Star Trek vanished in 1969. For all anyone knew, it would go the way of countless westerns and police shows, as well as several science fiction series like Land of the Giants. After all, science fiction was now 2001 and Silent Running and even the Soviet-made Solaris. For a show that survived its first pilot despite it being “too cerebral,” filmed science fiction needed to be very cerebral.
And then syndication happened. Conventions happened. Star Trek was bankable. But Paramount couldn’t make a clone of 2001 and expect the nascent Trekkie population to follow. And a season 4 would never happen. Solution?
Partner with Filmation and make an animated Trek. Pitching this to NBC as a kids Saturday morning show sold this. Of course, Gene Roddenberry and company had no such intention.
The Animated Series, as it’s now called, featured most of the original cast, minus Walter Koenig as Chekov. (Koenig would write an episode that called back the Eugenics Wars.) James Doohan and Majel Barrett would do the bulk of non-cast voices. NBC had originally intended for only William Shatner, Leonard Nimoy, and DeForest Kelley to return. NBC stated they did not have enough money for George Takei and Nichelle Nichols. Nimoy countered they also did not have enough money for him as Spock. Soon, they did not seem to have enough for Shatner and Kelley. Takei and Nichols came aboard, and Filmation made 22 episodes.
TAS was a more ensemble-based show, including one episode where Shatner does not appear as Kirk. Additionally, Roddenberry gets his fondest wish by putting Uhura in the center seat twice. The first time occurs in “The Lorelie Signal,” where the men of the Enterprise are disabled. Uhura boldy states, “Why I’m taking command of the Enterprise” and organizes the female crew in response to the crisis. A later episode, she briefly has the conn while Kirk, Spock, McCoy, Scotty, and Sulu are on the planet. While not shown sitting in the seat, she does order Scotty back aboard as “those are the captain’s orders.”
As an animated show, the writers could do more stories than live action would permit. Aliens could look more alien, foreshadowing the CGI creatures of Babylon 5, the muppety goodness that was Farscape, and even Michael Westmore’s lumpy-heads-of-the-week in the 90s Treks.

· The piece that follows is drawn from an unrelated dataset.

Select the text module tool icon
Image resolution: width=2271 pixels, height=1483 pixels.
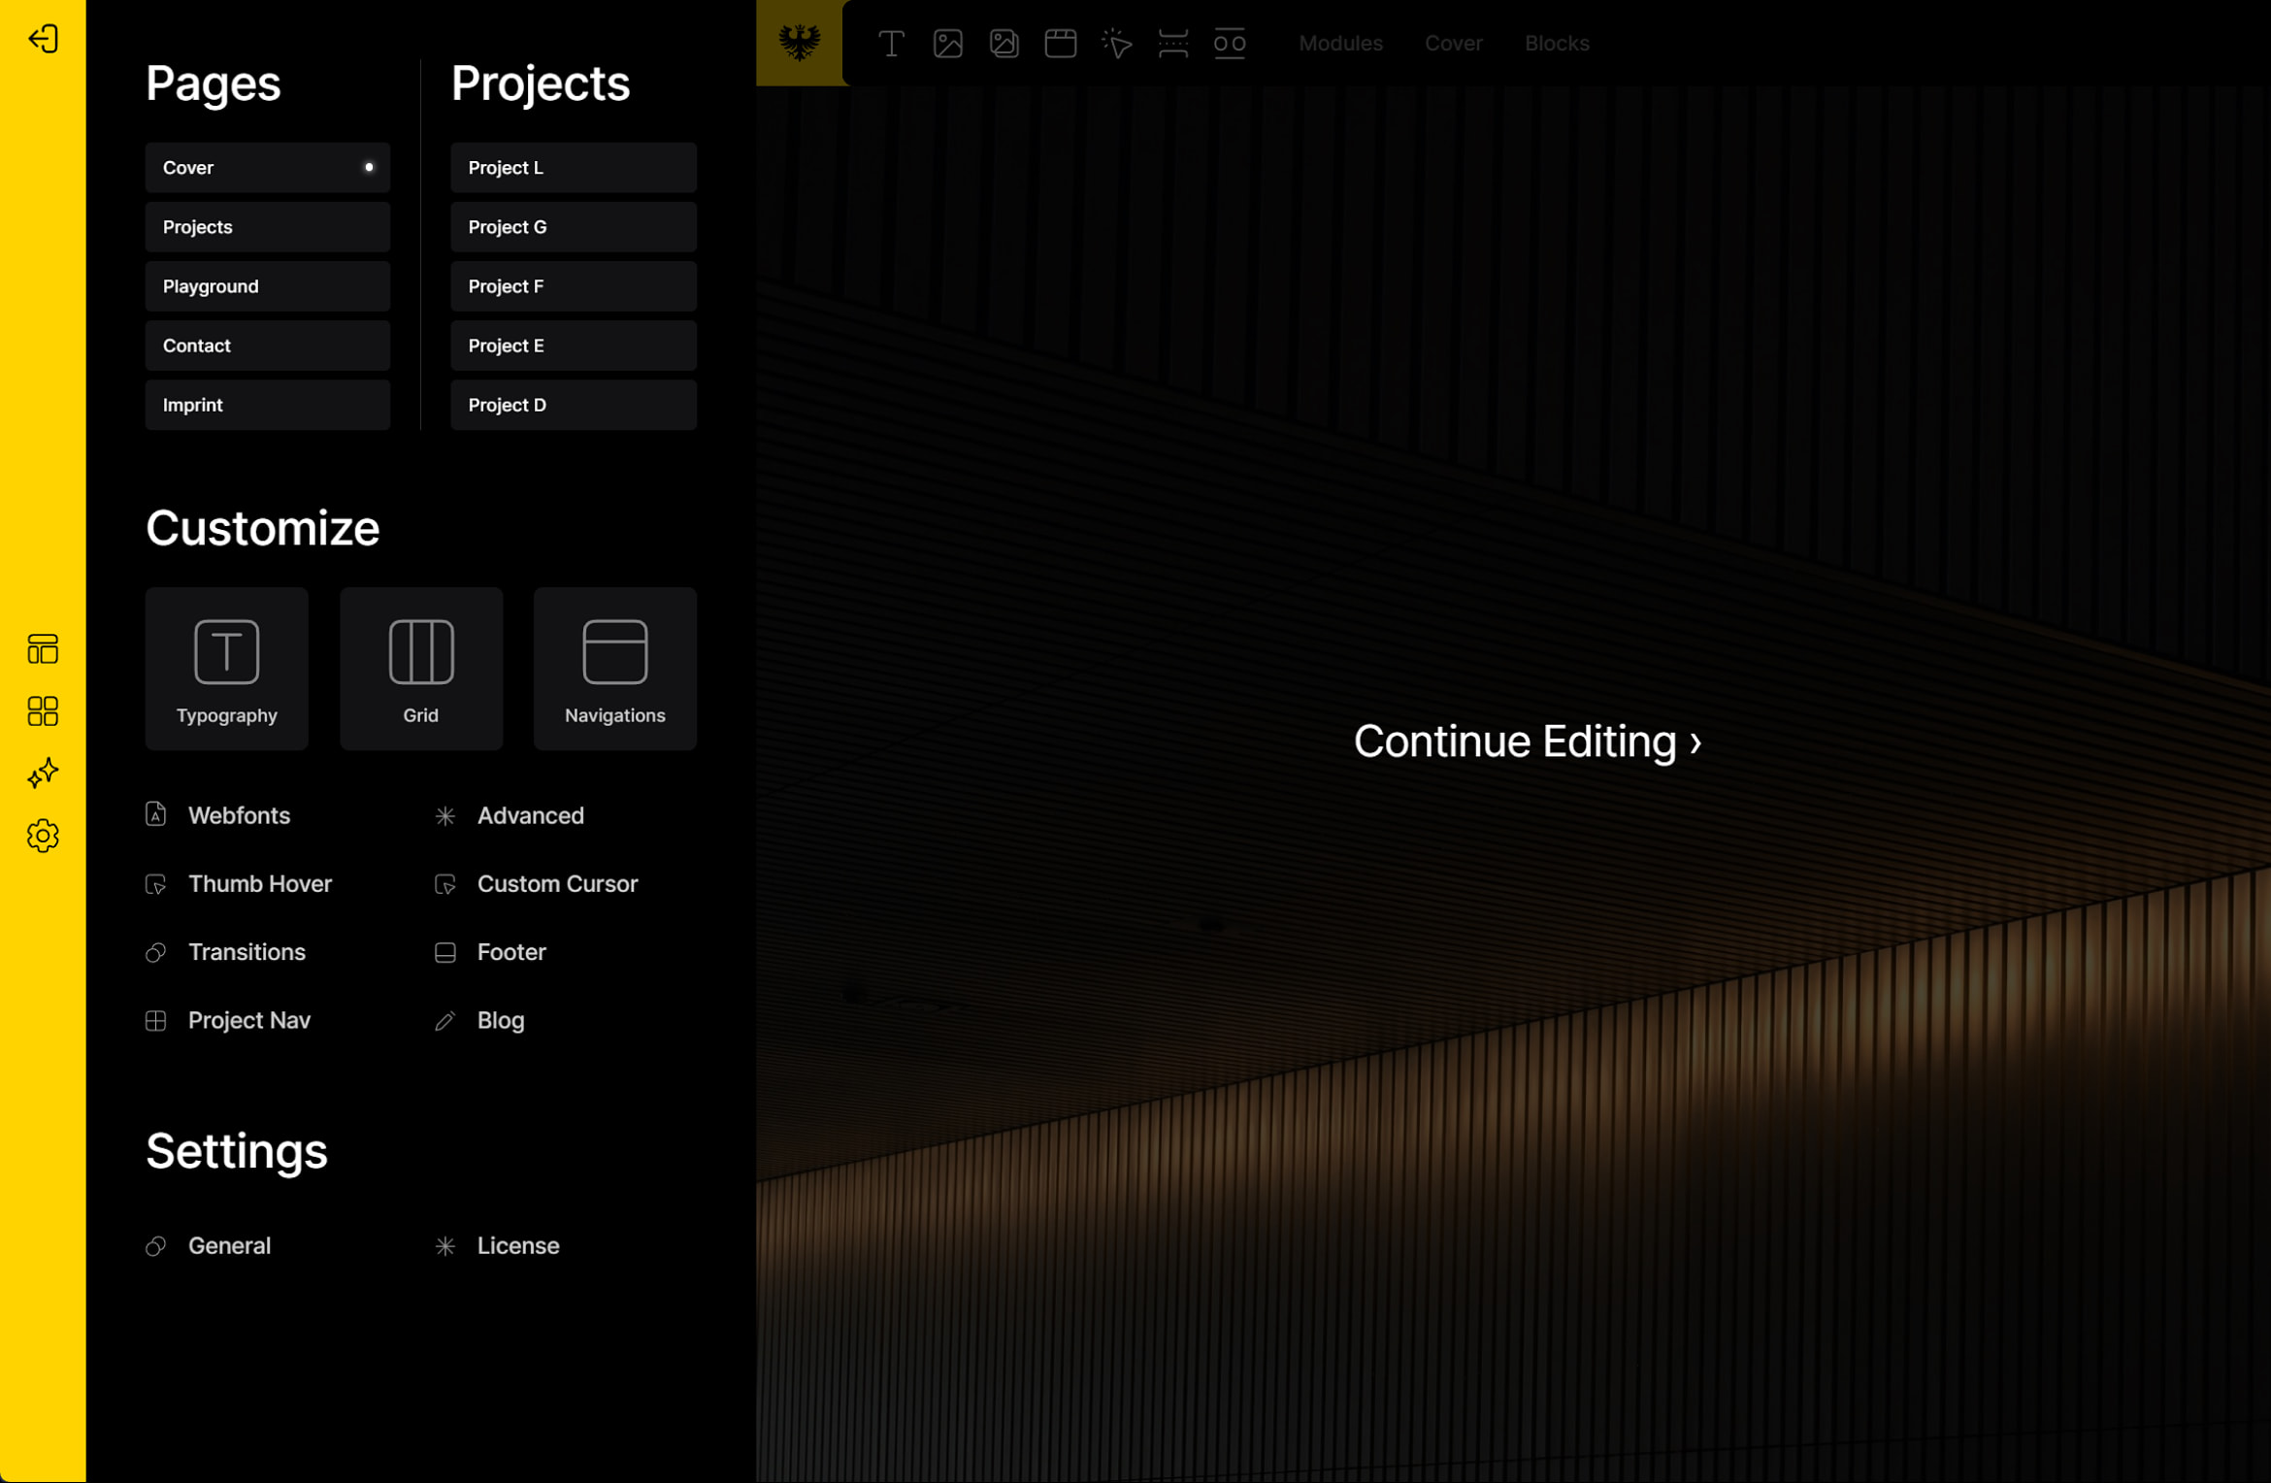891,44
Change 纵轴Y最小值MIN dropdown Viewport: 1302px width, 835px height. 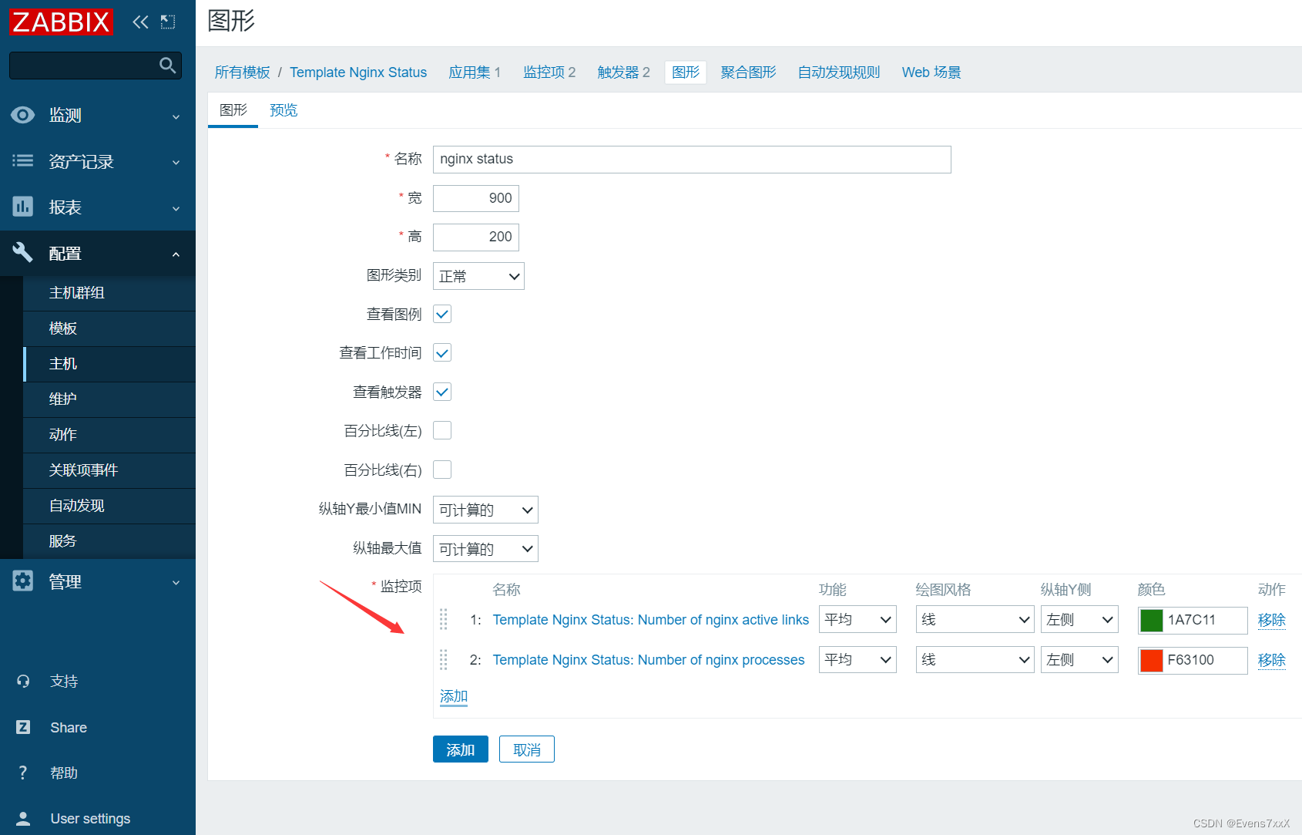(485, 510)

But for a show with a tenuous connection to canon, it has a lot of important story points embraced by Trek as a whole. In particular, “Yesteryear” establishes a major chunk of Spock’s backstory immediately referenced in The Next Generation and even foreshadowed in Discovery. Robert April, while looking very different and being much older than Adrian Holmes’s depiction, is established as the first captain of the Enterprise. We also get return appearances by Kor, Koloth (both voiced by James Doohan), Robert Wesley, Cyrano Jones, and, of course, Harry Mudd. The roster of screenwriters included DC Fontana, David Gerrold, Paul Schneider, and Walter Koenig, as well as newcomer Margaret Armen. They treated the show less like a Saturday morning cartoon and more like Star Trek season 4. So, in theory, the Enterprise jumped two and a half years from “The Counter-Clock Incident” to The Motion Picture.